Alain Mabanckou: ficção, identidade e cultura

Na conferência intitulada “O Soluço do Homem Negro”, o escritor Alain Mabanckou lançou um convite aos africanos para colocarem o presente em suas reflexões, libertando-se da suposta glória do passado.


Compartilhe:


Na noite da última quarta-feira (04), o escritor Alain Mabanckou realizou sua conferência na temporada 2020 do Fronteiras do Pensamento, com mediação do jornalista Manuel da Costa Pinto. Mabanckou, que escolheu falar sobre ficção, identidade e cultura, abriu o encontro destacando seu livro “O Soluço do Homem Negro”, que é um convite aos africanos para se conhecerem entre si, e colocarem o presente em suas reflexões, libertando-se da suposta glória do passado.   

Ao abordar os capítulos do livro que será lançado em breve no Brasil, o pensador foi percorrendo a questão da escravidão, a relação com o ocidente, explicou termos como o da França negra (diferenciando presença negra de comunidade negra), do existencialismo negro, e falou na questão dos negros e da identidade. Ele enfatizou que são várias identidades, não é possível singularizar.  

Sobre o Brasil, o escritor franco-congolês acredita que as novas gerações estão mudando a situação, e afirma: "Eu espero que vocês brasileiros se dediquem a reunir aquilo que os une para que vosso presente seja digno do que seus descendentes esperam de vocês. Um Brasil que seja laboratório de encontros. Um Brasil responsável pelo seu destino. Um Brasil que rejeita as desigualdades".

Um dos mais fortes nomes da literatura francesa contemporânea, o escritor Alain Mabanckou é também jornalista, poeta e professor de literatura francófona e escrita criativa na Universidade da Califórnia.
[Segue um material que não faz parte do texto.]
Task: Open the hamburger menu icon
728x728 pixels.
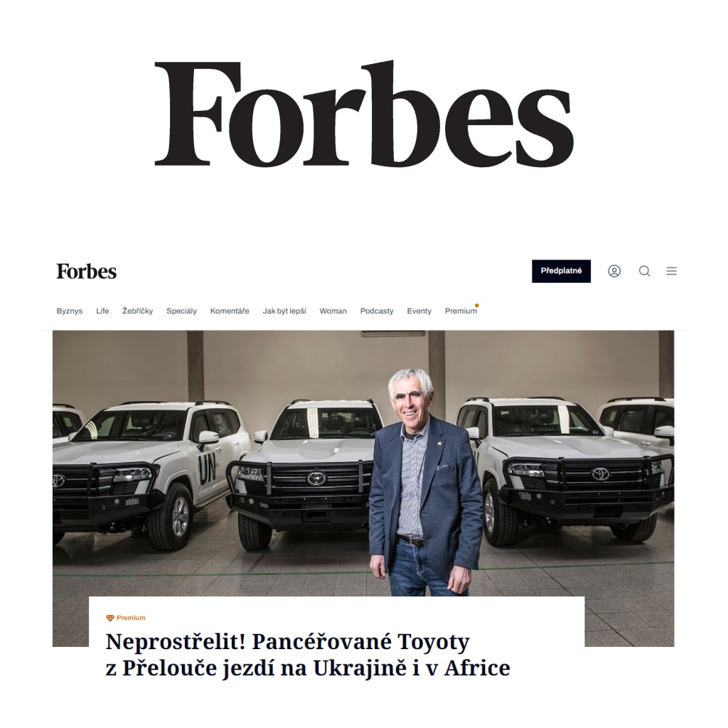Action: coord(671,271)
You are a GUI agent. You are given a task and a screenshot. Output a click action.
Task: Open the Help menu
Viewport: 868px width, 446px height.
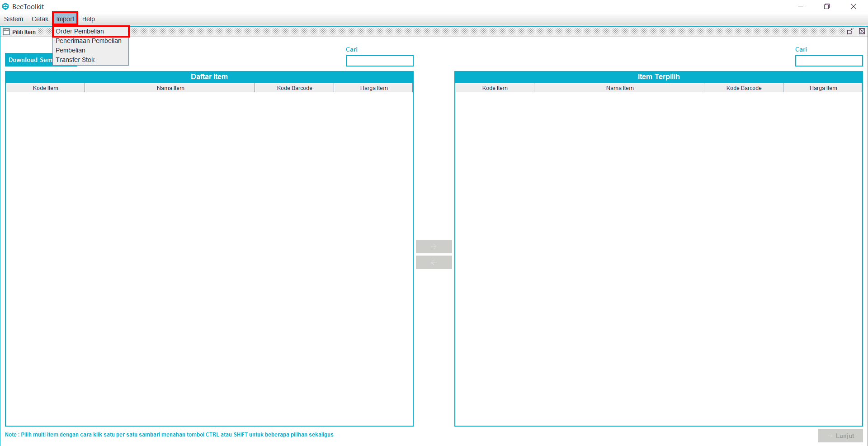point(88,19)
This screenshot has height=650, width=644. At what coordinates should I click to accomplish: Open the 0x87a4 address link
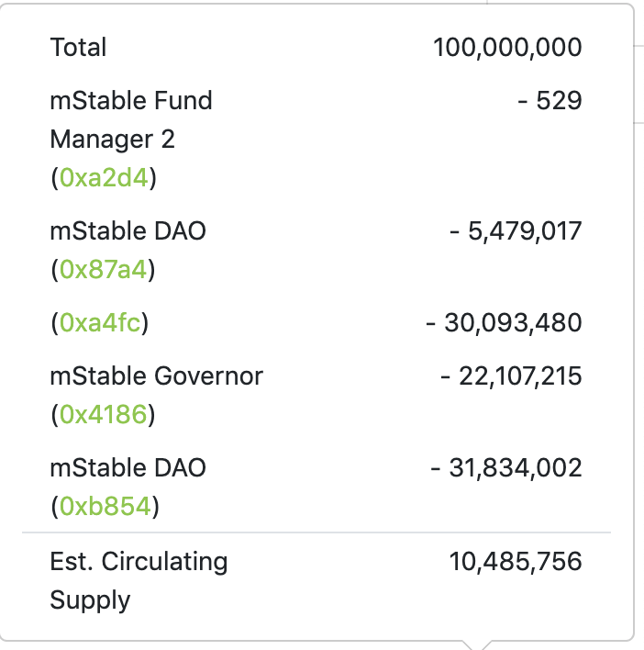click(103, 269)
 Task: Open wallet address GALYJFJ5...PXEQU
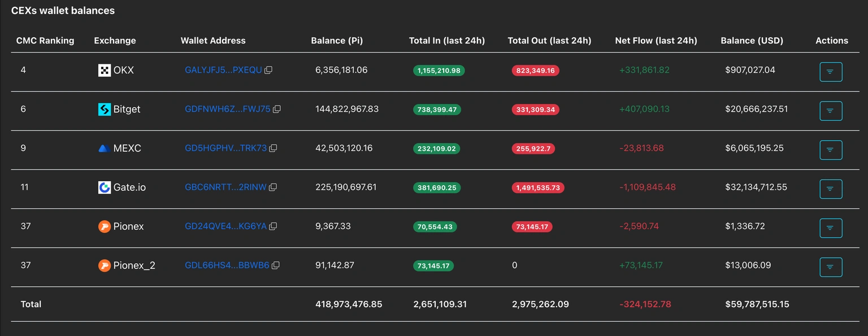[x=222, y=69]
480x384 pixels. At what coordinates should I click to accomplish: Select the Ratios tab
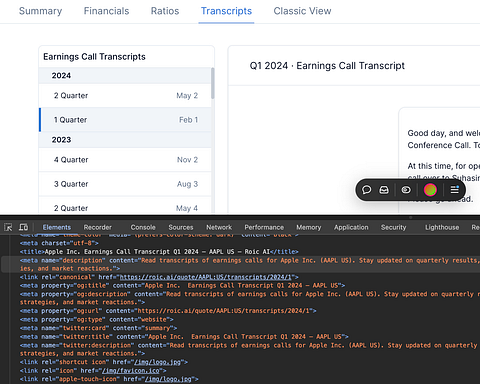(x=165, y=11)
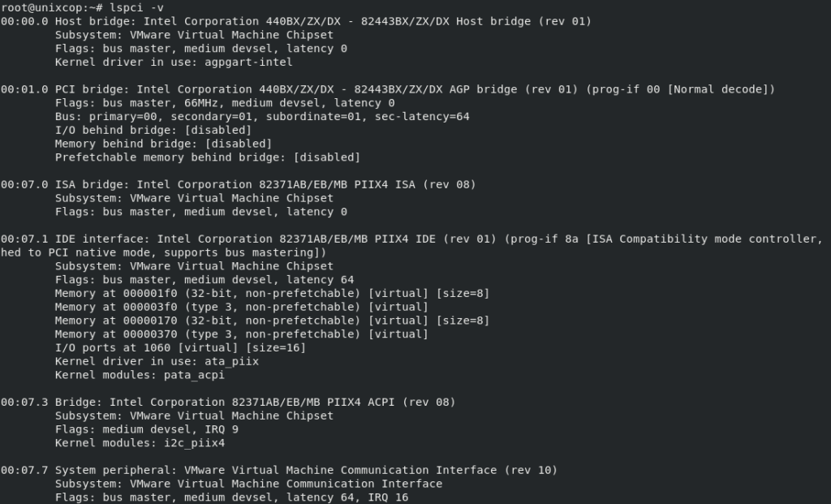Click 'I/O ports at 1060' line

[x=181, y=348]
É autor de obras como “As cegonhas são imortais”, “Petit Piment”, “Luzes de Ponta-Negra”, o romance “Memórias de porco-espinho” - que lhe rendeu o Prêmio Renaudot e, em agosto, lançou no Brasil o livro “Black Bazar”. 
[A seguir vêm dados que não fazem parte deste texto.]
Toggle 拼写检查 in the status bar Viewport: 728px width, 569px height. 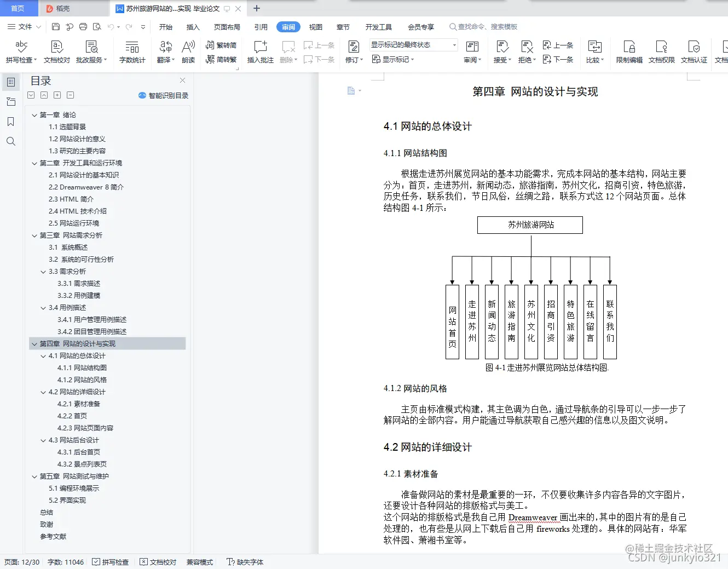click(x=111, y=562)
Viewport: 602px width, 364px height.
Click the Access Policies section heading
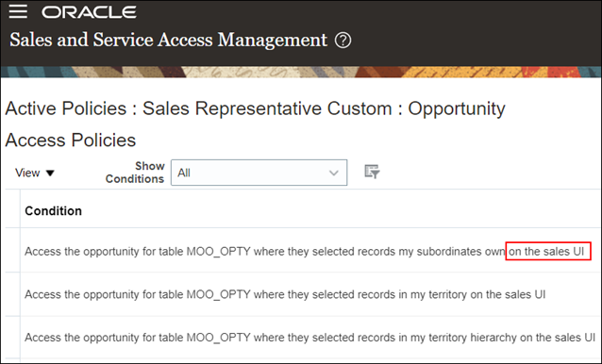(70, 140)
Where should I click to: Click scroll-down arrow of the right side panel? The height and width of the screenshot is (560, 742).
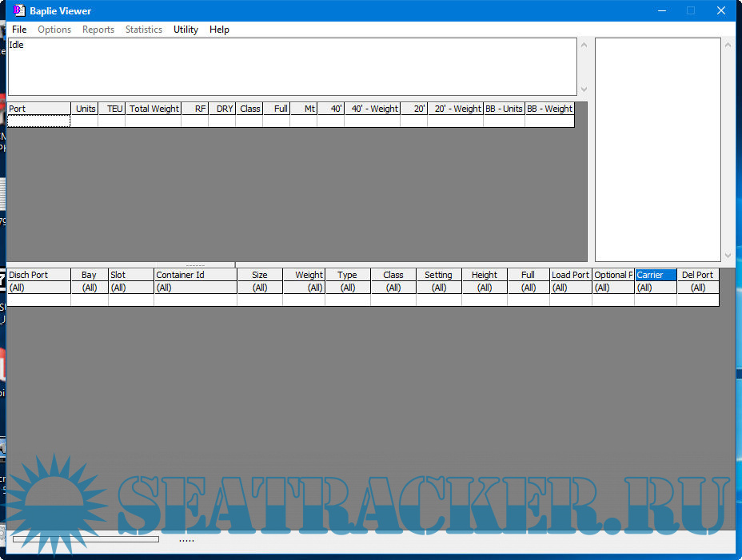click(728, 256)
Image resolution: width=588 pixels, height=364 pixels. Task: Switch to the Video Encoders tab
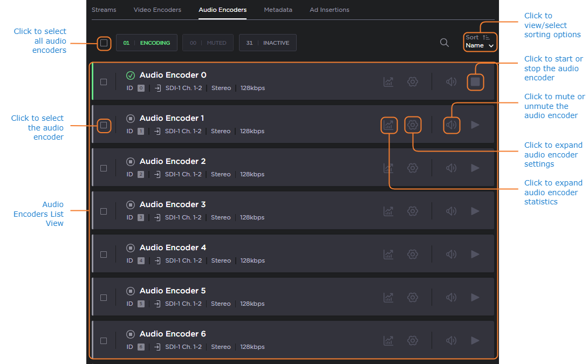[x=157, y=10]
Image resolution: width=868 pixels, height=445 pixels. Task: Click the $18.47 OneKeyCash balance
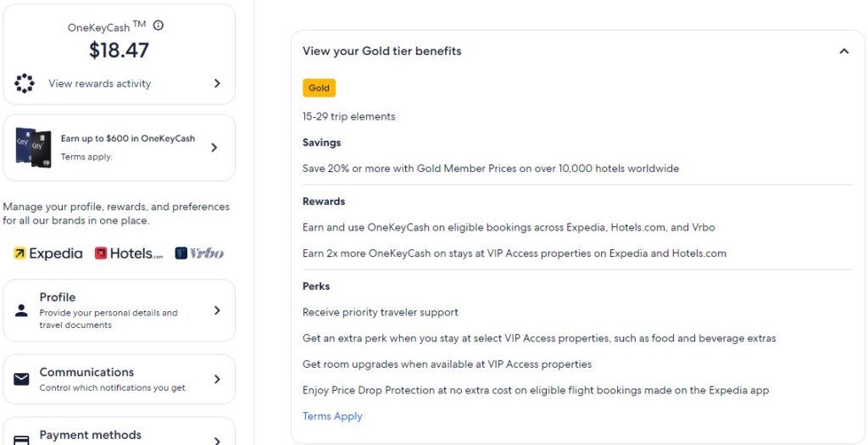click(119, 50)

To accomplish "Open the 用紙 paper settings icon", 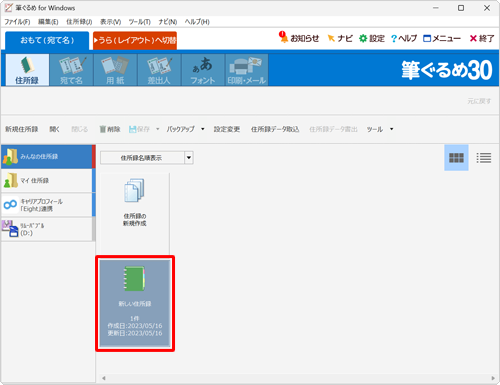I will pyautogui.click(x=115, y=70).
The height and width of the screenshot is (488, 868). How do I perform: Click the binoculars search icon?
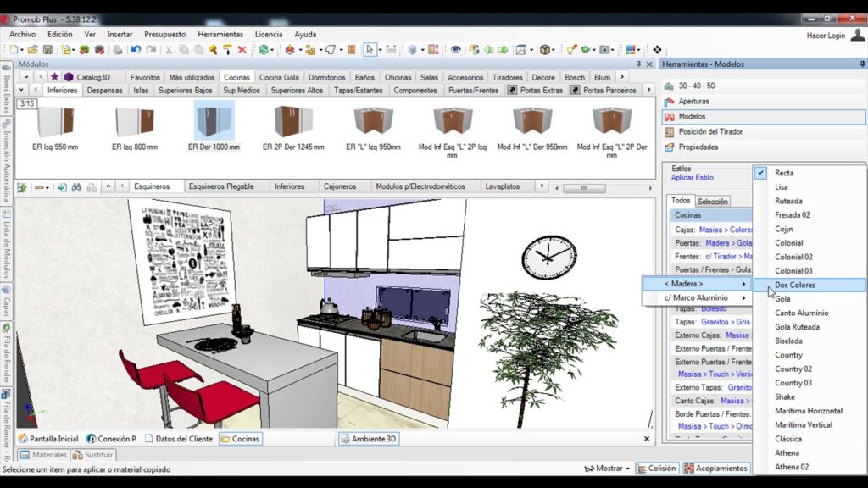click(76, 186)
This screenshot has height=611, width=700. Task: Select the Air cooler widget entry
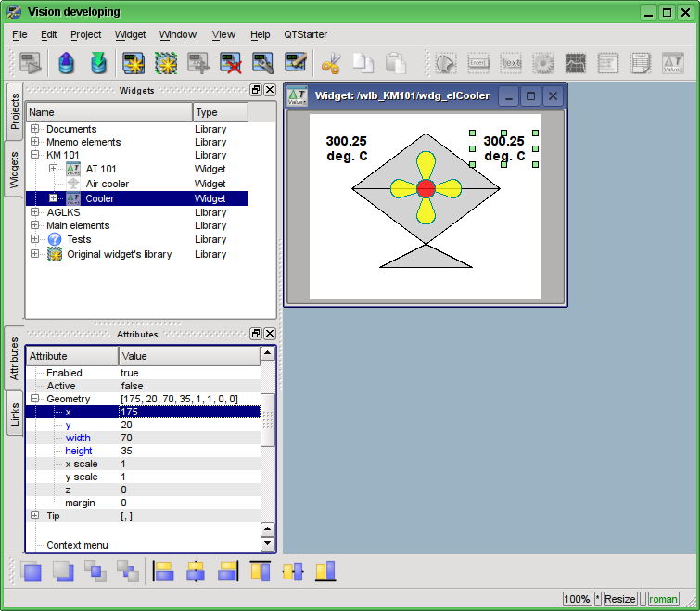click(x=108, y=184)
Confira algumas perguntas respondidas por Alain Mabanckou durante a conferência:

Manuel da Costa Pinto: Durante muito tempo nós vivemos aqui no Brasil sob o signo da democracia racial, do mito segundo o qual haveria uma coexistência pacífica entre brancos e negros, cuja prova seria a mestiçagem brasileira. Hoje, ao contrário, se fala muito de racismo estrutural na sociedade brasileira. Você conheceu o Brasil, você veio ao Brasil durante a Flip, a Festa Literária de Paraty, então o que você pensa da especificidade brasileira em relação aos Estados Unidos e em relação à Europa? Você encontrou essa utopia de laboratório no Brasil?
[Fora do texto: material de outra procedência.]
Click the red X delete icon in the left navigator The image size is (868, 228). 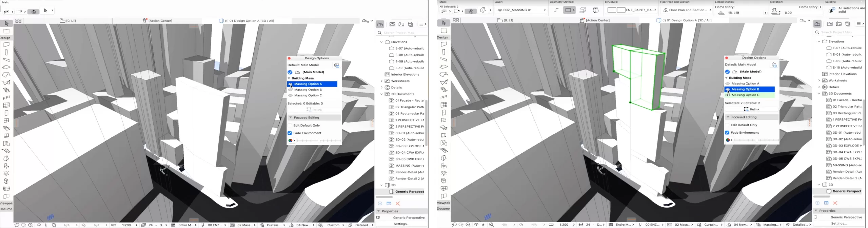(x=398, y=204)
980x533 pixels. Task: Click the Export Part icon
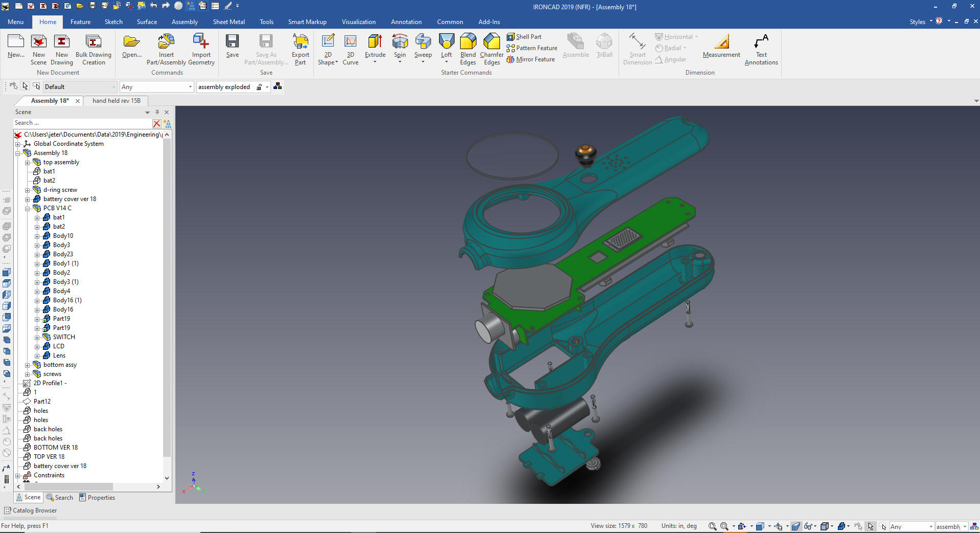pyautogui.click(x=300, y=42)
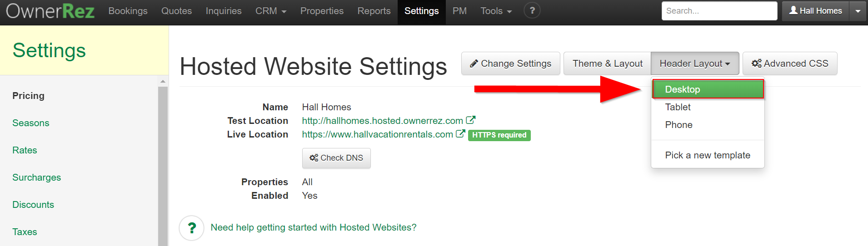Click the OwnerRez logo
Screen dimensions: 868x246
tap(50, 11)
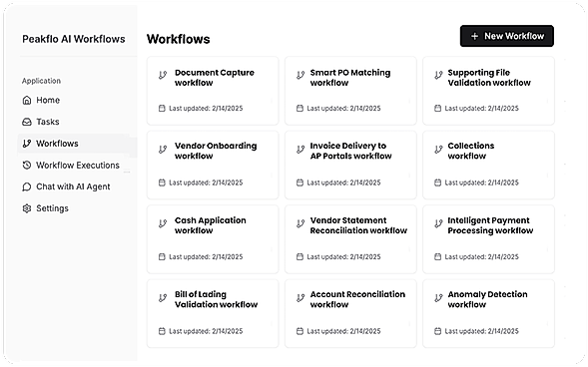Click plus icon in New Workflow button
Image resolution: width=588 pixels, height=367 pixels.
tap(474, 36)
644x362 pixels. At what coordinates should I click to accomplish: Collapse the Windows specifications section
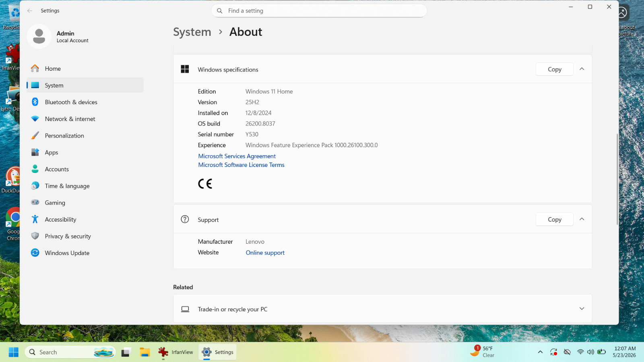(582, 69)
Alain Mabanckou: Durante muito tempo, mesmo quando vivia no Congo, nós tivemos essa grande ideia favorável do Brasil. O Brasil, para nós, era o lugar por excelência no qual a gente poderia encontrar alguns dos nossos amigos, irmãos e irmãs que partiram, e os africanos que nós éramos. Nós tínhamos imagens praticamente clássicas dos africanos que iriam ser o rei Pelé, o rei do futebol. Mas atrás do rei Pelé, a gente sabia que a sociedade tinha uma composição mais complexa. Mas, ao mesmo tempo, o Brasil também nos lembrava da nossa cultura africana pela música, pela maneira de pensar, também por conta das lutas dos povos que queriam o bem em sua existência.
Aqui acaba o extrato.